At its core, zero trust is built on three established security principles: least privilege, separation of duties, and defense in depth (DiD). However, it's important to use these principles correctly in order to achieve the benefits of zero trust, Forrester analysts noted.

“Zero trust continues to make waves, with U.S. federal agencies now publishing guidance, such as the OMB’s M-22-09 or the [Department of Defense's] zero-trust strategy for effective implementations, allowing for the government to be viewed as a source of trust in cybersecurity,” analysts wrote in a blog post.

They added that the foundation of zero trust includes common security practices and core principles, which will help organizations find the right path when it’s time to assess their zero-trust maturity.

First of all is least privilege, which is a practice that ensures individuals only have “just enough access” they need to do their jobs. This can be an effective way to improve security, but can become cumbersome if someone's role encompasses too much. In these cases, the security team may create too many permissions for a single role, increasing the chances of a poor decision that could negatively impact the organization's security, Forrester warned.

Another principle is the separation of duties, which can help make least privilege a reality, but it doesn't address access prevention.
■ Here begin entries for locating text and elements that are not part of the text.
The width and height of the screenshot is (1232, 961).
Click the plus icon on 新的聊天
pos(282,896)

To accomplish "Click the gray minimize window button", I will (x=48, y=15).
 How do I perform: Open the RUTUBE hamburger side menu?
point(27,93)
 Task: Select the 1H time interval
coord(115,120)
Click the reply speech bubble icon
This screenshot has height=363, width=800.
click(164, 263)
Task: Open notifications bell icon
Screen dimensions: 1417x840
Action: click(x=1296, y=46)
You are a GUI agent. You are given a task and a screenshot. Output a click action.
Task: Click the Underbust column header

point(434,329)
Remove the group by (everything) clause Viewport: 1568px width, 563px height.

Through this principle, individuals should not have excessive privileges. For example, a sales rep would not be able to alter the pricing of a product, but would instead need approval from a manager.

“These two principles are focused mainly on permissions but don’t address access prevention,” analysts wrote.

This is where DiD comes in, which helps organizations focus on controls that prevent unauthorized access to systems that include administrative, technical, and physical control measures.

However, DiD has sometimes been misused, resulting in what's known as "expense in depth." Forrester explained this is when “problems were addressed by throwing more money to layer on more technology and security controls in the hopes of blindly preventing a threat after the fact."

Zero trust refocuses DiD in a more strategic manner, allowing security professionals to consolidate disparate controls, reduce the cost of management, and deter unauthorized access. By taking advantage of technological advancements and placing strategic access controls closest to valuable assets, organizations can make it more difficult for threat actors to gain access, while simultaneously mitigating insider threats.

“Zero trust as an information security model has come a long way. It has also faced much contention and doubt,” analysts wrote. “One thing is certain, though: if we focus on what [zero trust] is built upon we find that it provides a common goal for most (if not all) of these foundational principles to be effective in their application.”